Shareholders specify in the agreement that an independent appraisal will determine the value of the business.

  • Market rate

The value of the partner’s stake in the company is calculated based on the value of similar, recently sold businesses.

  • Formula

The partners establish a formula, typically based on the business’s assets or earnings, to establish its value. 

Common mistakes with buy sell agreements

While it’s important to have a contractual agreement with your business partners, the existence of this document alone cannot protect the partners’ interests. The most common mistake that businesses make is that they create the contract, then leave it alone while the business changes and grows. The risk here is that the agreement may not reflect the current value of the business. This is why it’s so important to review the terms at least annually to ensure that it is still reflective of the status of your business.

Another common oversight is the failure to include real estate assets in the agreement. It’s common for larger businesses to create a separate entity to hold a business’s real estate. This is usually for tax and liability purposes. Unfortunately, failure to include real estate in the agreement can result in a departing partner not receiving their due when it’s time to sell. Any agreement that fails to include all of a business’s entities is incomplete.

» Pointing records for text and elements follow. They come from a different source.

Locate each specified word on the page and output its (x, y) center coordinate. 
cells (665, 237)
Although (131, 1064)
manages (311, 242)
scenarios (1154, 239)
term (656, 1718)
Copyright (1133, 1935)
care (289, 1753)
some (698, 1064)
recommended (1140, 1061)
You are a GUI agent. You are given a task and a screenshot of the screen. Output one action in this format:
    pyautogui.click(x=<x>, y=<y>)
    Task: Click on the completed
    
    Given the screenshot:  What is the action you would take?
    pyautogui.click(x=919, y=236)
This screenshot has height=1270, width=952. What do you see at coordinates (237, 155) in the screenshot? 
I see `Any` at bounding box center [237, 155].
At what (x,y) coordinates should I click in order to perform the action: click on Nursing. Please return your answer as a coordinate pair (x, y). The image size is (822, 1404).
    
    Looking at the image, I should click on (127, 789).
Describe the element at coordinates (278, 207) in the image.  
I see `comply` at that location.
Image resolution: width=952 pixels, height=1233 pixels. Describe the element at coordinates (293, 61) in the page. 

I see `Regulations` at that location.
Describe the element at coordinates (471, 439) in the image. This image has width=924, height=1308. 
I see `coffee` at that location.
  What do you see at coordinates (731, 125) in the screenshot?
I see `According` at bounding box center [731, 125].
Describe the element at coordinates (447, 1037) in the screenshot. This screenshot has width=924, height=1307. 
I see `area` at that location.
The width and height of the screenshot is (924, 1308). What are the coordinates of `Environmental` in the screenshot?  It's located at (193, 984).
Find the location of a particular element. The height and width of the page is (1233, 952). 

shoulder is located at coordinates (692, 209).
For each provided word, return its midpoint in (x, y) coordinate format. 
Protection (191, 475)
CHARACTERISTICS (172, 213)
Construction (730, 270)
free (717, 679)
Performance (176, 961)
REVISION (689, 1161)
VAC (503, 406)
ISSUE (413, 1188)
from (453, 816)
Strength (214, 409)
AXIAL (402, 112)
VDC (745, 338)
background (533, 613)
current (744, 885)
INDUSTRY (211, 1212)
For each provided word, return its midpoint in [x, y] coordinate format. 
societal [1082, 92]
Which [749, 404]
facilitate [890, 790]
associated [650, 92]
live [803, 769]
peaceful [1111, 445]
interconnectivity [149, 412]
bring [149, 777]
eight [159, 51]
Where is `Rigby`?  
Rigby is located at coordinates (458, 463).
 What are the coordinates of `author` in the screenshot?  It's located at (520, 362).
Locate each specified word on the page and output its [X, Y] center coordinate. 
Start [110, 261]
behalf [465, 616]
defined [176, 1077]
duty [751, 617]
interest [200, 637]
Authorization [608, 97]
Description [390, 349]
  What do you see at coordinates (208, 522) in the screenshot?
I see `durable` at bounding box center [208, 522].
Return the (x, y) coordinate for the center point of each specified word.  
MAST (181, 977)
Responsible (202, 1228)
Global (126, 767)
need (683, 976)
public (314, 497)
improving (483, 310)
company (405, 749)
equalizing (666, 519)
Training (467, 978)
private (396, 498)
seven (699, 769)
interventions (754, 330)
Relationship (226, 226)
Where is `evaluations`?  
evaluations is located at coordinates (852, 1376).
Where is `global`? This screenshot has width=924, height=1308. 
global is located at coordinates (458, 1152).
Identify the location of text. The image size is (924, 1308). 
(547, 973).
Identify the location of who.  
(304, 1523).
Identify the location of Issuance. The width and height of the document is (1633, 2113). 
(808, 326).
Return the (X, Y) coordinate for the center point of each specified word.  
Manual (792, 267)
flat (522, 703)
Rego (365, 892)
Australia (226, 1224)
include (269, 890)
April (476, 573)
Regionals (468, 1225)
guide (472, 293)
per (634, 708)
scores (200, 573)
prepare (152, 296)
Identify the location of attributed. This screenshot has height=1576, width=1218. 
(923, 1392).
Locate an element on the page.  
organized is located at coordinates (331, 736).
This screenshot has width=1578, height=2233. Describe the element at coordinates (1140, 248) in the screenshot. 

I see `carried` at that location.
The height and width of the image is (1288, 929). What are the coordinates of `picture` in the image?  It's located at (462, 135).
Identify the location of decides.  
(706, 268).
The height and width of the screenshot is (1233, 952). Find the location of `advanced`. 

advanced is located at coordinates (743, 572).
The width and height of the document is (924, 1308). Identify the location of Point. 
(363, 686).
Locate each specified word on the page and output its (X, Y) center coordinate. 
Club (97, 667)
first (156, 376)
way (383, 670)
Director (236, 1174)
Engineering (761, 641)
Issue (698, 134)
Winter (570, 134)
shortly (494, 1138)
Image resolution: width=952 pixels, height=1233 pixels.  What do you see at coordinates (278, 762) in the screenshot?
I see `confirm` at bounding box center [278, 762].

The third most common mistake business owners make is that their buy sell agreement is underfunded. This can happen in a variety of ways. Sometimes, businesses won’t have the cash on hand or sufficient assets to implement a buyout. In cases where a partner dies, the terms of the insurance policy may not match those of the agreement. It’s important for partners to understand what their insurance policies will cover in the event of a partner’s death or disability. 

Key Takeaways

Creating a buy sell agreement requires business partners to consider some common occurrences, such as a partner’s resignation, along with worst case scenarios. While it may be tempting to avoid creating this agreement because of the difficult conversations that can arise, failing to put an agreement in writing can jeopardize your business’s ability to remain in operation.

Business partners should also make a point of understanding what their insurance policies will and won’t cover, and how the insurance policy aligns with their agreement. Most importantly, a Buy Sell Agreement isn’t a “set it and forget it” document. A business can grow and change substantially over the years, so make sure that your agreement is current and reflective of its present-day operations.